(Data listing)
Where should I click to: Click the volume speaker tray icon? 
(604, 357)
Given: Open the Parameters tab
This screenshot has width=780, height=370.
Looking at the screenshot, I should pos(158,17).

• What the task requires
Render the data above as a JSON list of strings, with one string per line and blank lines omitted.

• Exercise solution
[
  "Where should I click to: Click the volume speaker tray icon? ",
  "(604, 357)",
  "Given: Open the Parameters tab",
  "This screenshot has width=780, height=370.",
  "Looking at the screenshot, I should pos(158,17)."
]